- RECORD EXTRACTS
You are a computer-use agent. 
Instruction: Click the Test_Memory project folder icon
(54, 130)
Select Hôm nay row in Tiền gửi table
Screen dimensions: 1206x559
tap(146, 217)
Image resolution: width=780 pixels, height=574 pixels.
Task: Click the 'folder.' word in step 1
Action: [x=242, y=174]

- TASK REQUIREMENTS
Copy out exactly the lines between the line with "Instruction: Click the" and the last line of the entries, counting both of those lines.

- REPLY
Instruction: Click the Test_Memory project folder icon
(54, 130)
Select Hôm nay row in Tiền gửi table
Screen dimensions: 1206x559
tap(146, 217)
Image resolution: width=780 pixels, height=574 pixels.
Task: Click the 'folder.' word in step 1
Action: [x=242, y=174]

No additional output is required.